▶ Source document
# # # # # # #

Football Coaches, Bailouts and Hiring Losers
By Jon Stonger

Both college and professional teams make the same mistakes over and over again when it comes to head coaches.

Being a football coach is not easy. They work long hours under tremendous pressure. They have to have an incredible knowledge of strategy and tactics, as well as skill in motivating players, communicating with the media, and pleasing their bosses.


The Chiefs’ Herman Edwards

For this knowledge and stress, football coaches are well paid. The average salary for NCAA Division I coaches recently topped $1 million a year, and NFL coaches make even more. Successful coaches are a worthwhile investment. They fill stadiums, generate revenue from television, and bring pride to a city or university. In 2006, the LSU football program generated 63% of the schools athletic income, and made a $32 million profit. Paying a talented coach $3 million a year is a bargain if he hauls in 10 times that.

Of course, that only applies if you hire a winning coach. Teams that hire bad coaches are usually stuck with years of misery, especially in college football, where a drop-off in recruiting can have an impact for two or three years into the future.

# # # # # # #

▶ Listed entries

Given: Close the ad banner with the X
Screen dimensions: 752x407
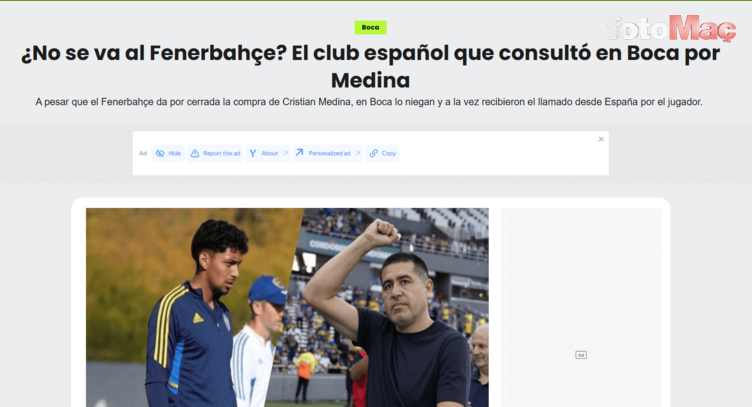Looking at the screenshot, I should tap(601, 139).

# # # # # # #

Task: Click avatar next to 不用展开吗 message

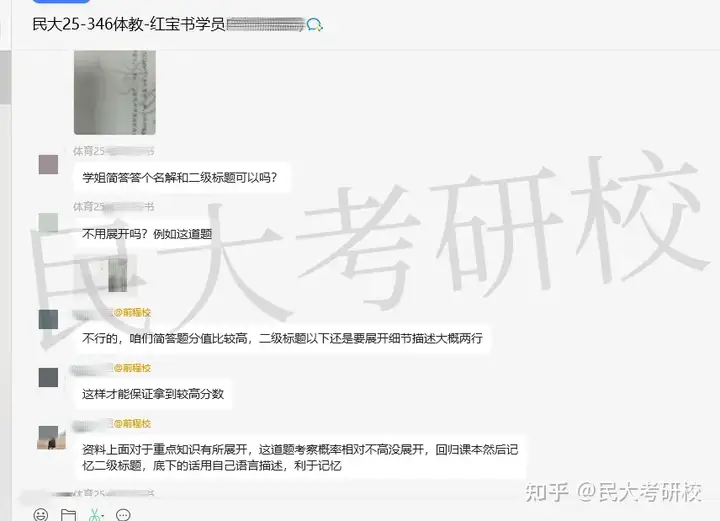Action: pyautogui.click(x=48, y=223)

# # # # # # #

▶ Task 1
Copy word for word the portion of the football coaching article that opens with the words containing "The Chiefs’ Herman" and closes with "10 times that.".
▶ Task 2
Extend the football coaching article, picking up after its final sentence.
The lines above have no connection to the football coaching article.

▶ Output 1
The Chiefs’ Herman Edwards

For this knowledge and stress, football coaches are well paid. The average salary for NCAA Division I coaches recently topped $1 million a year, and NFL coaches make even more. Successful coaches are a worthwhile investment. They fill stadiums, generate revenue from television, and bring pride to a city or university. In 2006, the LSU football program generated 63% of the schools athletic income, and made a $32 million profit. Paying a talented coach $3 million a year is a bargain if he hauls in 10 times that.

▶ Output 2
Sometimes teams hire coaches who have had success, either as coordinators or coaches at lower levels, and those coaches don’t work out. In 1997, the University of Kansas hired Terry Allen, who had been successful at Northern Iowa. Sadly, Allen went 20-33 in five years at KU despite his previous success. Many coaches have strong resumes and winning histories and still fail.

And bad coaches still get paid.

The process of hiring a football coach is a difficult one, and teams in both college and the pros make the same mistakes over and over in their quest to find a decent coach. Here are the big three.

1. A coach has success one time, and gets jobs for the next 10 or 15 years

There are many examples of coaches who have proven they cannot win, and yet continue to get hired. Often these coaches were coordinators for great teams, and have ridden that success to millions of dollars and decades of losing.

Dave Wannstedt was the Defensive Coordinator for the Dallas Cowboys when they won the Super Bowl in 1992. He was hired as Head Coach of the Chicago Bears, where he went 41-57 in 7 years and 4-12 his last two years. He was fired, and returned to being a Defensive Coordinator, this time in Miami. Having demonstrated his inability to be a Head Coach, he had to wait a full year before being hired as Head Coach for the Miami Dolphins, where he went 42-30, and 1-7 in his final year. Having now been a Head Coach twice without great success, he was forced to look for another job . . . as a Head Coach, this time at the University of Pittsburgh, where he has gone 16-19 in three years (although he is 9-3 this year, but that’s probably an accident). He makes $1.2 million a year.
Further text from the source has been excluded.